If that’s you, then look out – you might get dinged $450 for your fatuity.
But probably not.
As with many bylaws in this city, we have no effective way of enforcing the rules. Unless you’re parked on the wrong side of the street two minutes longer than you should, we don’t do tickets.
Have you ever seen a litterer slapped on the wrist? Or a spitter? An idler? Or a jaywalker?
Box blockers are a pest. I remember weaving around a semi-tractor trailer at York and Front and passing one of those impotent intersection cops in the middle of the road. When I asked him to give the numpty a ticket, he just shrugged his shoulders and ushered me across.
I’m a little wistful for the intersection cop. Remember those orange-vested automatons John Tory rolled out after his mayoral inauguration? They milled about for a few weeks looking left and right, scratching their heads and peeping their whistles. Then they went away.
I suppose the intersection cop made me feel a little safer – you feel safer walking towards oncoming traffic and certain death accompanied by a bewildered bloke in a Day Glo jacket.
While Tory’s approach was to blitz the box, Olivia Chow prefers to wield the big stick. $450 is a hefty fine, but who’s she going to hit with it?
Cameras seem like an obvious trap, but evidently Torontonians are wary of them. This city is so indictment-averse that we put-up signs everywhere warning about the few cameras we have: ‘Red Light Camera Ahead!’
Aaaaah! Whoops, too late.
But cameras are a proven method for enforcing traffic laws. They are not an invasion of privacy – they are hanging off stanchions on public streets. We are being watched everywhere we go.
What difference does it make if a faceless clerk in a remote control centre swivels the lens around to capture your tag as you drive into the intersection to block that granny shuffling to the other side?

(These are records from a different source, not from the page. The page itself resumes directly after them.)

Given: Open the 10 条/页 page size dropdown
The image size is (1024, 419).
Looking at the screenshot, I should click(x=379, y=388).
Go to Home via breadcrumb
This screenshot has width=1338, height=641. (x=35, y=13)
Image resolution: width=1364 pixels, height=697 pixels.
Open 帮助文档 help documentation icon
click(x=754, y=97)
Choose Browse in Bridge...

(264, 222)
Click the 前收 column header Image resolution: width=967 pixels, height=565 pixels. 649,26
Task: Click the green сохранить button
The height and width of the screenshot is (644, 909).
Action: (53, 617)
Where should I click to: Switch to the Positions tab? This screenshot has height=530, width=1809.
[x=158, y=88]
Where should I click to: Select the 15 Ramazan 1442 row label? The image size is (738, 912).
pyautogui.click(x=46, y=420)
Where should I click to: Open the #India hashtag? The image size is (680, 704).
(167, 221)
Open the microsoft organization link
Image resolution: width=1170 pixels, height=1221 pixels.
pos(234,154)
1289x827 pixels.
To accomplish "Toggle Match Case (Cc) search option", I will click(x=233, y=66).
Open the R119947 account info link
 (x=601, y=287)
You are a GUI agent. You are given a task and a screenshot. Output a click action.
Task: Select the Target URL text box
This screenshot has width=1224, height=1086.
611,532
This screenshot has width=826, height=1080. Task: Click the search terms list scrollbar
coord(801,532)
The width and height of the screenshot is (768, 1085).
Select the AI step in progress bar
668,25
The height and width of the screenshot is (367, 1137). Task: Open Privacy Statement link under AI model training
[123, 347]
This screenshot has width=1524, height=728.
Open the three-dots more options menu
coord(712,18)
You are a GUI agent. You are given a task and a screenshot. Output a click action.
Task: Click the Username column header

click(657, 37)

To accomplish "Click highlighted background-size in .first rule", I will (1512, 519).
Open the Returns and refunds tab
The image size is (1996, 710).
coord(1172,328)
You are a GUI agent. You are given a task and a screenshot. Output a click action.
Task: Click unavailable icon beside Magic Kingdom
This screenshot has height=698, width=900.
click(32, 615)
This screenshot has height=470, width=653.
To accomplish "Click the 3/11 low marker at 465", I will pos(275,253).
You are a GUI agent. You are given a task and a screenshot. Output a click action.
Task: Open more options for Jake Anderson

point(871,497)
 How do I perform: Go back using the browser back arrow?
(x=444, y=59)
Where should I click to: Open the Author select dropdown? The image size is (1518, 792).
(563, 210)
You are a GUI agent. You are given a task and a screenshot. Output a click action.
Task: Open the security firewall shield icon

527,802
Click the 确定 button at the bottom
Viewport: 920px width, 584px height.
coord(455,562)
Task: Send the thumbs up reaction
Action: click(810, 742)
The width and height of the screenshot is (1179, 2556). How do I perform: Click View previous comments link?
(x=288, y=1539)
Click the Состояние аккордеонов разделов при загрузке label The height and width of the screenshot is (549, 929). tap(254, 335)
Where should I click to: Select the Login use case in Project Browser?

Toothless bylaws are the bane of this city. I remember calling in a 6 a.m. noise complaint as a condo contractor revved up his crane an hour and half early at the bottom of my street. A bylaw officer called back two weeks later:
‘Are they still there?’
Cars idle all the time on my street. Who am I going to call?
I know who to call if I hear a gas-powered leaf blower grind to life as lawns get their annual coatings of red, gold and green: Gasbusters! Gasbusters is a citizen group trying to get these odious gadgets out of our lives. I support them whole-heartedly, but once the blowers are banned, who’s going to roll up and un-yank the chains?
Back to the box. Enforcement isn’t the only way to improve intersectional-awareness. Education can help. So can better road design.
In the United Kingdom, busy intersections are painted with a grid. Drivers know not to sit on the grid. When you do, you look conspicuous, like a little rascal with crumbs around his mouth and hand stuck in the cookie jar.
We could also ban right turns on red lights during rush hour. They are one reason so many of the box blockers get antsy and try to sneak across.
It’s great that box blockers are finally in the city’s cross hairs. Now we have to set the snare.